Currently, there is no provision for the imposition of financial penalties on CTPs. The Explanatory Notes for the Bill explain that the “ultimate sanction” is to prevent a CTP from “providing new or current services to the financial services sector or set conditions on the provision of those services.”12
Next steps
Responses to the Discussion Paper are due by December and the Regulators have said that they expect to consult stakeholders on the specific resilience rules for CTPs after the Bill has received Royal Assent.13 Although the earliest that the new regime could come into force is late 2023, CTPs should not delay in gearing up to understand the impact of being brought within the regulatory remit.
David Rundle is counsel in WilmerHale’s UK White Collar Defence and Investigations group. David’s practice focuses on defending FCA enforcement investigations against firms and Senior Managers.
This article was originally published on September 29, 2022 by Thomson Reuters Regulatory Intelligence.

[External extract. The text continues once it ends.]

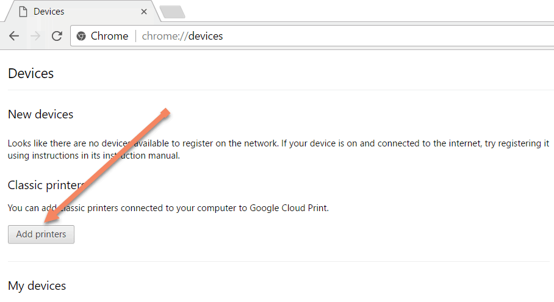Click the "Chrome" label in the omnibox

pyautogui.click(x=109, y=36)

1 Mark Carney, speech at the Lord Mayor’s Banquet for Bankers and Merchants of the City of London, Mansion House, London, 20 June 2019, https://www.bankofengland.co.uk/-/media/boe/files/speech/2019/enable-empower-ensure-a-new-finance-for-the-new-economy-speech-by-mark-carney.pdf?la=en&hash=DC151B5E6286F304F0109ABB19B4D1C31DC39CD5
2 Bank of England, Quarterly Bulletin 2020 – Q4, The impact of Covid on machine learning and data science in UK banking, 18 December 2020, https://www.bankofengland.co.uk/quarterly-bulletin/2020/2020-q4/the-impact-of-covid-on-machine-learning-and-data-science-in-uk-banking
3 House of Commons, Treasury Committee, IT failures in the Financial Services Sector, 28 October 2019, at p. 3, https://publications.parliament.uk/pa/cm201919/cmselect/cmtreasy/224/224.pdf
4 HM Treasury, Critical third parties to the finance sector: policy statement, 8 June 2022, at para. 1.10, https://www.gov.uk/government/publications/critical-third-parties-to-the-finance-sector-policy-statement/critical-third-parties-to-the-finance-sector-policy-statement
5 See Financial Services and Market Bill, Bill 146, 58/3, https://publications.parliament.uk/pa/bills/cbill/58-03/0146/220146.pdf
6 PRA / FCA Discussion Paper 3/22 – Operational resilience: Critical third parties to the UK financial sector, 21 July 2022, at para. 3.5, https://www.bankofengland.co.uk/prudential-regulation/publication/2022/july/operational-resilience-critical-third-parties-uk-financial-sector
7 See id. at para. 4.
8 Id. at para. 5.4.
9 See id. at para. 5.6.
10 Id. at para. 6.2.
11 See id. at para. 6.
12 Financial Services and Markets Bill, Explanatory Notes, Bill 146-EN, 58/3, at para. 180, https://publications.parliament.uk/pa/bills/cbill/58-03/0146/en/220146en.pdf
13 See PRA / FCA Discussion Paper 3/22, at para. 1.4.